═══ Provided data ═══

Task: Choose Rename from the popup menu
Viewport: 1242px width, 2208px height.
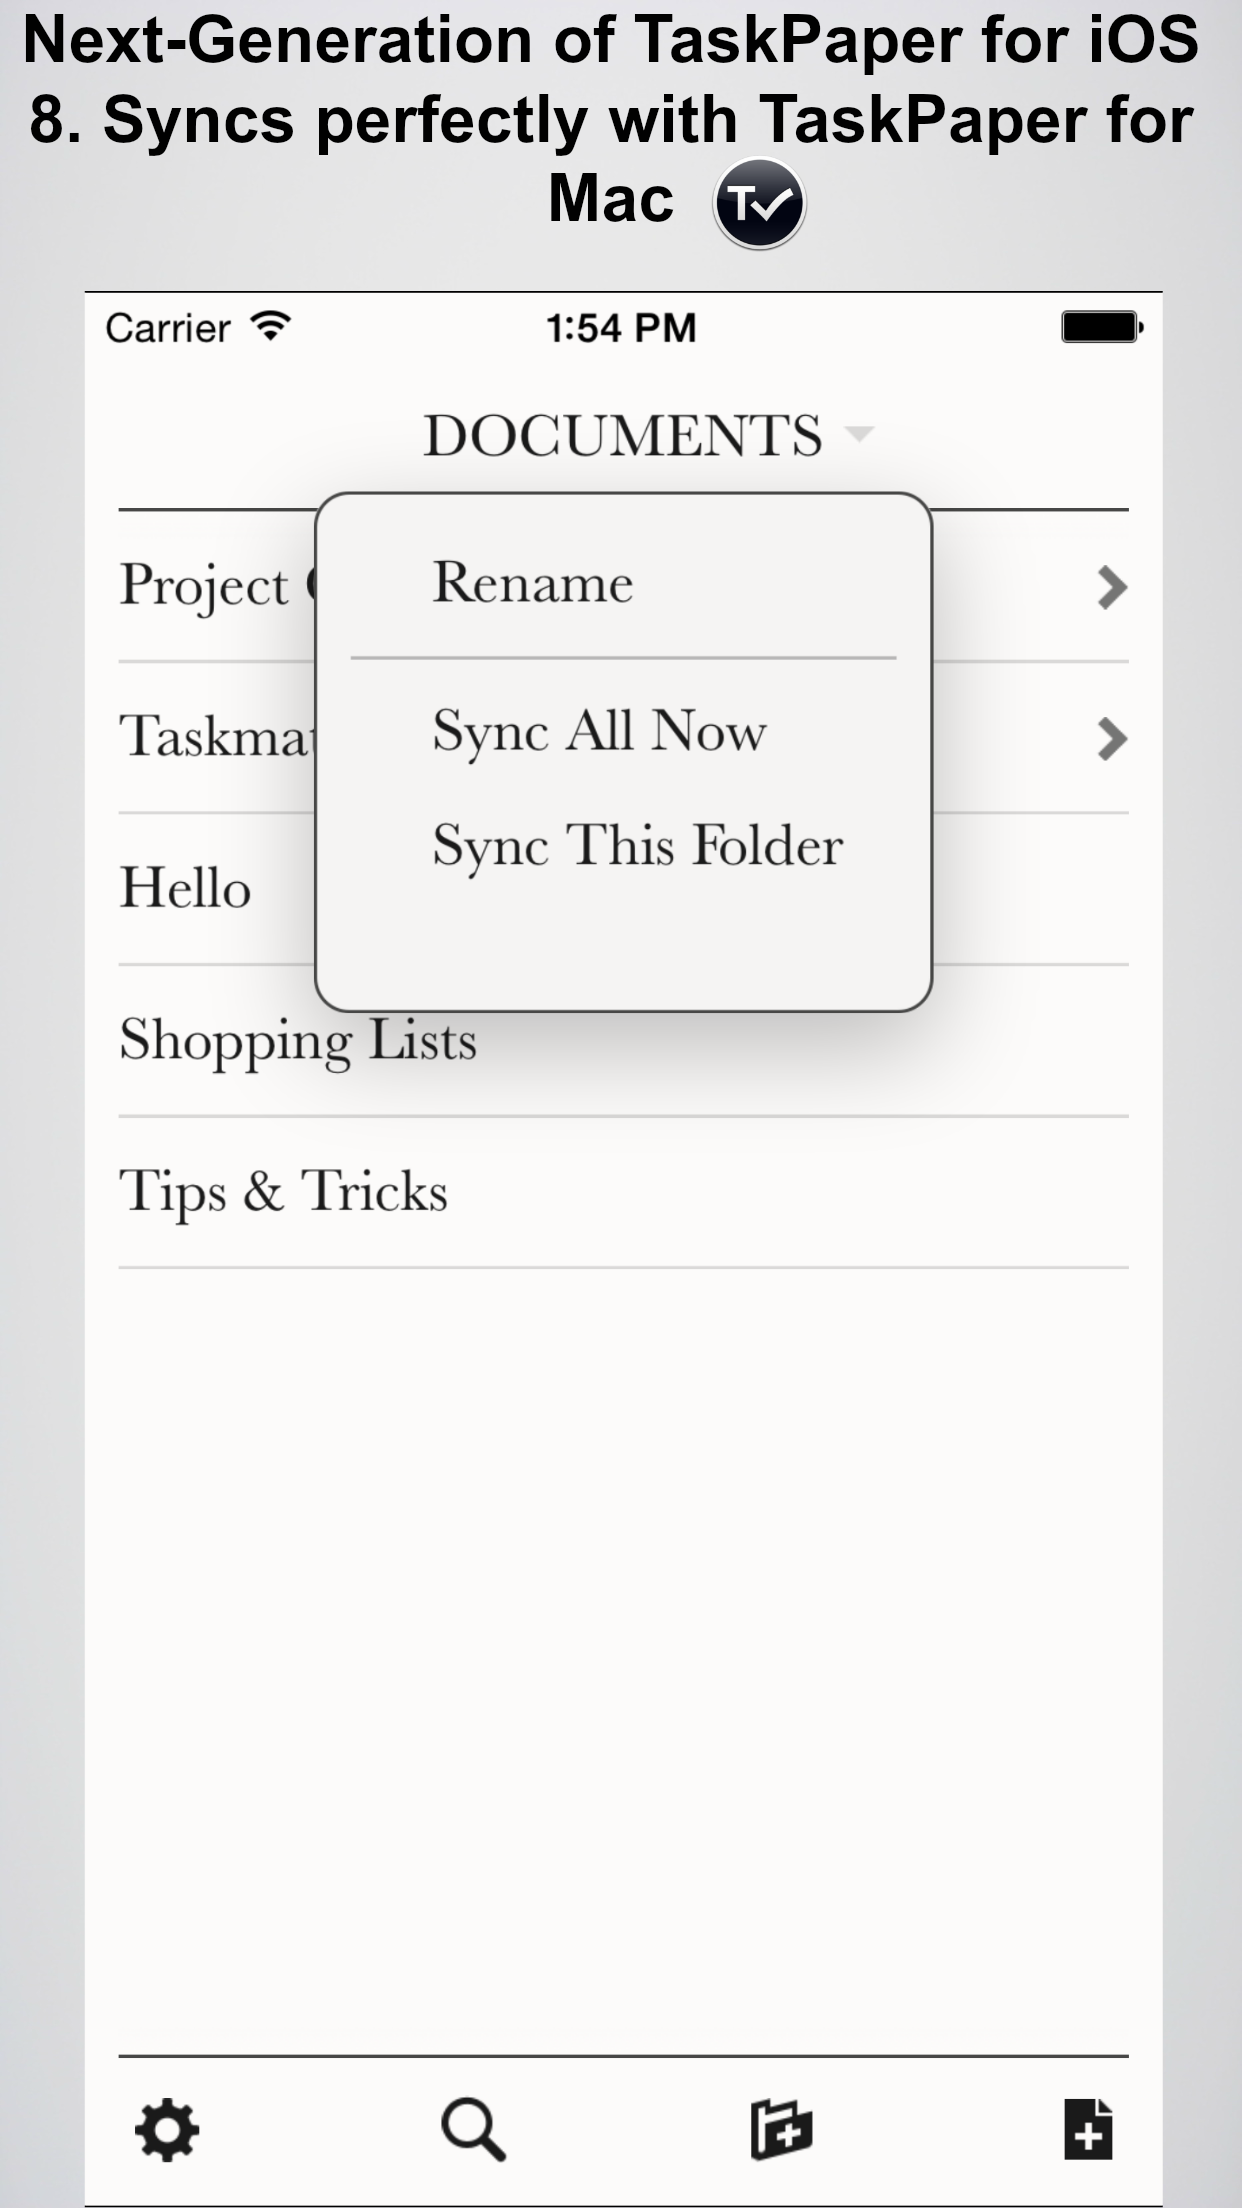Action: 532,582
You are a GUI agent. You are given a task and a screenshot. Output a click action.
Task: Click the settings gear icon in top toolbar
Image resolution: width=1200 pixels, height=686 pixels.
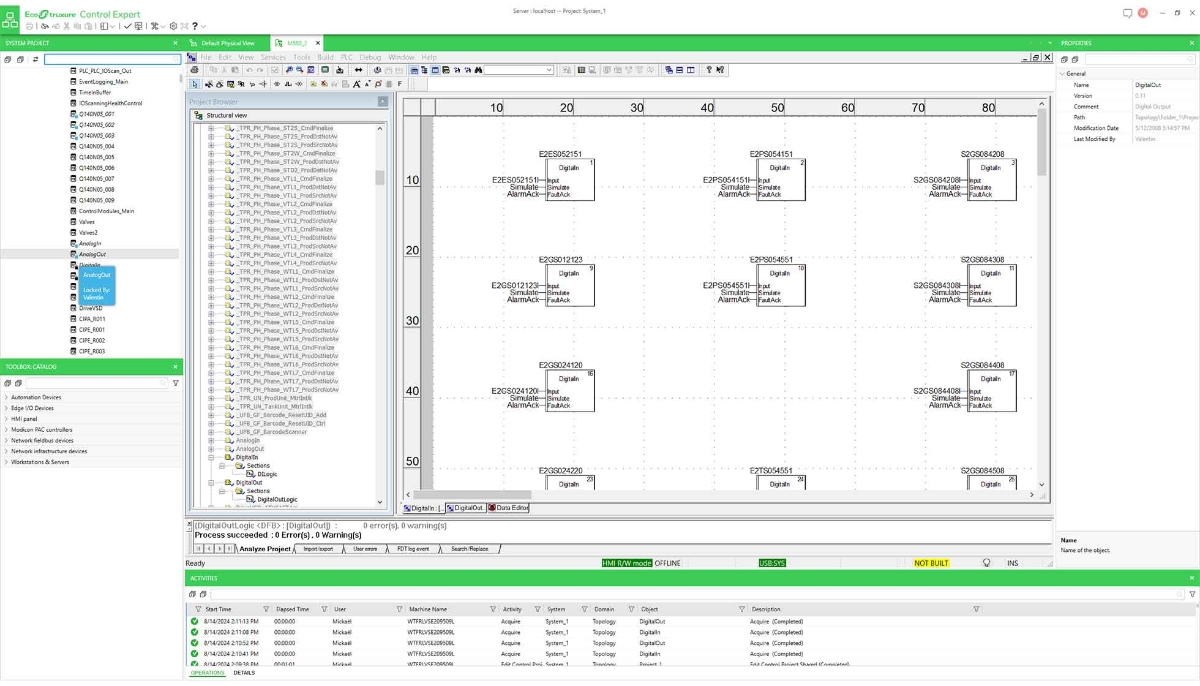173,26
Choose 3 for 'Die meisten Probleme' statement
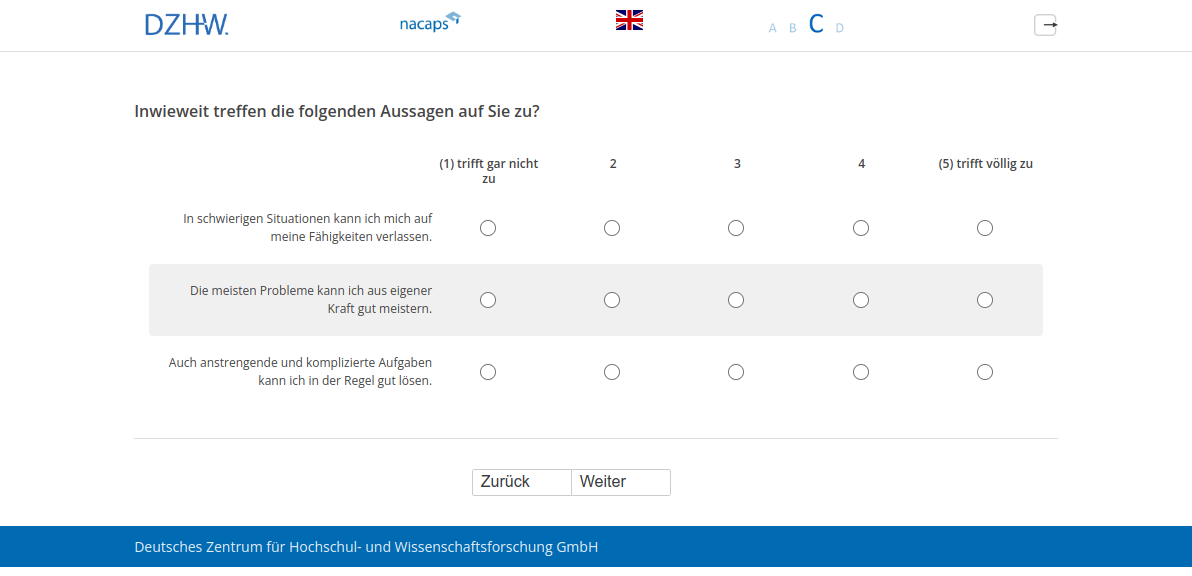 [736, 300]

═══

* _Your assignment_
Every line above should be copied exactly; do not carry over the pictures.

* _Task output_
Task: Choose Rename from the popup menu
Viewport: 1242px width, 2208px height.
Action: 532,582
You are a GUI agent. You are given a task and a screenshot. Output a click action.
Task: Click the settings gear icon in top toolbar
Image resolution: width=1200 pixels, height=686 pixels.
173,26
Choose 3 for 'Die meisten Probleme' statement
 [736, 300]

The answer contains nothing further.